Charleston Shooting Suspect: A Symptom, Not an Anomaly

"No wonder mama didn’t want me driving home at night."

— -- The quickest route between Atlanta and Greenwood, Mississippi, is I-20 West to US-82. It takes a little over five hours, depending on traffic. I know this because when I worked in Georgia I would drive over to visit my mother, who at the time had left Detroit and returned to her childhood home along the outskirts of the Mississippi Delta.

It’s not a particularly scenic trip. Still, my mother made sure I would only drive during the day --never at night. What those roads lacked in topography it more than made up for in history.

And when I would suggest things are different now she would respond: “Yes…but the south is still the south.”

Of course she was right -- mamas usually are.

Some GOP presidential hopefuls quickly suggested the alleged gunman was targeting Christians -- not blacks -- as a way to steer the conversation away from the embarrassing possibility that maybe all of the criticism directed toward the country’s first black president isn’t policy driven after all. Rick Perry called the shooting an accident -- an aide later said he intended to say the word "incident" -- stemming from drugs. Jeb Bush said "I don't know what was on the mind or the heart of the man who committed these atrocious crimes," in the face of all of the information about what was on Roof's mind and heart.

I was reminded of my mother’s warning in 2011 after then 18-year-old Deryl Dedmond allegedly suggested that he and his buddies jump in their cars to “go f--- with some n------” before killing James Craig Anderson in a Mississippi parking lot. I was reminded of her words when it was discovered that two Florida police officers were members of the KKK in 2014. And I was painfully reminded this week after Dylann Roof opened fire inside Emanuel African Methodist Episcopal Church, killing nine.

As disturbing as a terrorist attack in a place of worship is, there are indications that Roof was perhaps first targeting the Columbiana Centre shopping mall. This man wanted to kill black people and the location didn’t seem to matter.

A relative of Ethel Lance told Roof “you took something very precious… but I forgive you.” Felicia Sanders, mother of the youngest victim, 26-year-old Tywanza Sanders, said “may God have mercy on you.” That was a window into the state’s soul.

The South is still the South. No amount of romanticizing about the true meaning of the Confederate flag can whitewash the past nor wishful thinking can sugarcoat the present.

Three members of the KKK, and employees of Florida’s Department of Corrections, were arrested for plotting to kill a black inmate after he was released this year. Two Missouri police officers were forced to resign this year after the Department of Justice investigation revealed racist and violent emails. Two Anniston, Alabama police officers were suspended for belonging to a white supremacy group—this week.

Where is Anniston, you ask?

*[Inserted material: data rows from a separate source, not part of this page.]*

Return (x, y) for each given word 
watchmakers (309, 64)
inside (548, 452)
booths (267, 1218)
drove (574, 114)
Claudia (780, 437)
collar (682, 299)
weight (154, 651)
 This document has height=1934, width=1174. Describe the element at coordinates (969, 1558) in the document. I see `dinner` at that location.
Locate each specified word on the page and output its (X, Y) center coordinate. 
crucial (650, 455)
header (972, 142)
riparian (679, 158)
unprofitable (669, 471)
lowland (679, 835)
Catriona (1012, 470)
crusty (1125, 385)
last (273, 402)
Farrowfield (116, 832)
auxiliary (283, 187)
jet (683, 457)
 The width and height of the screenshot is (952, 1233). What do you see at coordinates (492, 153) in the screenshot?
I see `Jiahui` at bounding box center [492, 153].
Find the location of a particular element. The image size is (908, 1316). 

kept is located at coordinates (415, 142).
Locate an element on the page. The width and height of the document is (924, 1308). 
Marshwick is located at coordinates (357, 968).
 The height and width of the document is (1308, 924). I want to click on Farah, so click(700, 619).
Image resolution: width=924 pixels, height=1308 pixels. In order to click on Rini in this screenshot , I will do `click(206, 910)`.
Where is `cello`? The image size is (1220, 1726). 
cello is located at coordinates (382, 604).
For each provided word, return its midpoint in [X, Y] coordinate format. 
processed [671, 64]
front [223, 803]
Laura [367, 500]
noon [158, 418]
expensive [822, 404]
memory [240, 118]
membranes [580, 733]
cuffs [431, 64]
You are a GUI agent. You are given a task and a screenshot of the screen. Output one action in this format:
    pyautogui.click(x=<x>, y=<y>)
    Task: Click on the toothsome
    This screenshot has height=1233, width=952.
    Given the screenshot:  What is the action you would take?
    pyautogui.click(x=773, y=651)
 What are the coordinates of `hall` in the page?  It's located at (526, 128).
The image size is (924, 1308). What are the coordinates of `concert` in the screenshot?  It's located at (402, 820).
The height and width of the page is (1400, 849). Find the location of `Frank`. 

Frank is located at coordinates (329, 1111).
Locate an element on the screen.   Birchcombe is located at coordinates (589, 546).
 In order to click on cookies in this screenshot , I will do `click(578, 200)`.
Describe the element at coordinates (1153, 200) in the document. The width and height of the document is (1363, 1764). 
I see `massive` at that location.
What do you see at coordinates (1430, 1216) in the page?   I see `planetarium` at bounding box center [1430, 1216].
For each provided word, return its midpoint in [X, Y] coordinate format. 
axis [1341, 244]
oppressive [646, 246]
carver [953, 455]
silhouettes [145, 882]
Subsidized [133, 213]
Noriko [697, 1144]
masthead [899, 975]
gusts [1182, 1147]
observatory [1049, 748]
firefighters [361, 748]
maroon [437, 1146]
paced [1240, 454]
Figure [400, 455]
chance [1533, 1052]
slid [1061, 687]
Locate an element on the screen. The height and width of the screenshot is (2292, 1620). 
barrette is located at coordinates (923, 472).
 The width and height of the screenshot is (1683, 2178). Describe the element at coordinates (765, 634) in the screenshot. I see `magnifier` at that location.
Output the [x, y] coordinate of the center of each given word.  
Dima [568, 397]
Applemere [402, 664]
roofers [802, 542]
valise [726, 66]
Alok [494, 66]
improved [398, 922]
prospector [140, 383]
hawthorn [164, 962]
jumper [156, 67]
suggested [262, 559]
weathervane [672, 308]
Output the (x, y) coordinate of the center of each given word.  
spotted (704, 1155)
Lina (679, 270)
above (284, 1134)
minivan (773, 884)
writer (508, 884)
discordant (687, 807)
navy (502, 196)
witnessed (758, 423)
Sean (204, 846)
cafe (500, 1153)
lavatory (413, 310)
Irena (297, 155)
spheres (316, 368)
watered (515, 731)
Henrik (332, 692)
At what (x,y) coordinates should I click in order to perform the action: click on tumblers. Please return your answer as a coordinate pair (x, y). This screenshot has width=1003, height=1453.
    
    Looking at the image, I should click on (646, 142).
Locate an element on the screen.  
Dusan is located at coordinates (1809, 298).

Oh, about 90 miles west of Atlanta, right off of I-20.

No wonder mama didn’t want me driving home at night.

“Hate won’t win,” was another phrase heard often during the Roof’s bond hearing. A sentiment I agree with. But I also know it is not a victory that is handed over to the willfully blind but rather those who are courageous enough to look at its community and make honest assessments. Avoiding the topic of race does not mean we’re cured of racism but rather we’re allowing the disease to spread unchecked.

Roof isn’t an anomaly. He’s a symptom.

LZ Granderson is an ABC News analyst and special correspondent. Opinions expressed in this column do not reflect the views of ABC News.